Fees in the ET are significantly higher than in the small claims court, despite the fact that the value of damages claimed can be similar in both forums. ET fees can usually be recovered from the respondent if the claim is successful, but the need for initial funding of up to £1,200 for fees, often when the claimant is unemployed, has resulted in a dramatic fall in ET claims being brought.
According to the latest HMCTS employment tribunal statistics (for the quarter ending March 2017) new ET claims have remained stubbornly low at around 4000 per quarter, since April 2014. ET claims fell by 79% after the introduction of ET fees.
The fees regime will now need to be urgently reviewed and either formally abolished or brought more in line with the civil courts fees regime, following new legislation.
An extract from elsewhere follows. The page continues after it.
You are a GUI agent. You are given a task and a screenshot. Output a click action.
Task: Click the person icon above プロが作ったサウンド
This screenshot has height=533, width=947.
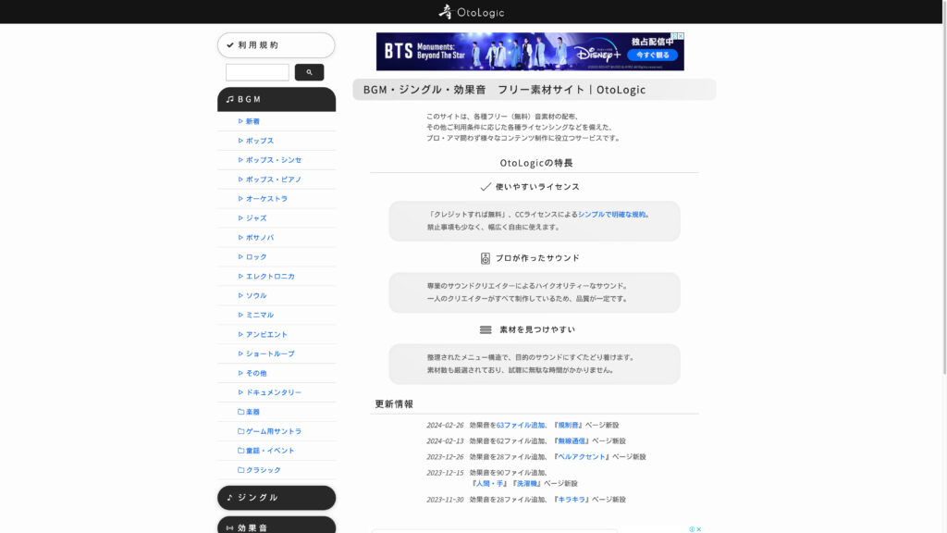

In the meantime, justice minister Dominc Raab is reported as confirming that the ET will cease taking fees from claimants “immediately”. The Supreme Court has also ordered that all ET fees paid to date must be refunded, including those where the fee was eventually repaid to a claimant by an unsuccessful respondent.
Businesses of all sizes should brace themselves for a possible hike in the number of ET claims against them in the coming months. Debenhams Ottaway can help businesses to arrange protection against the cost of future employment claims, and we will carefully monitor and report further on any procedures put in place by the government to enable recovery of ET fees already paid.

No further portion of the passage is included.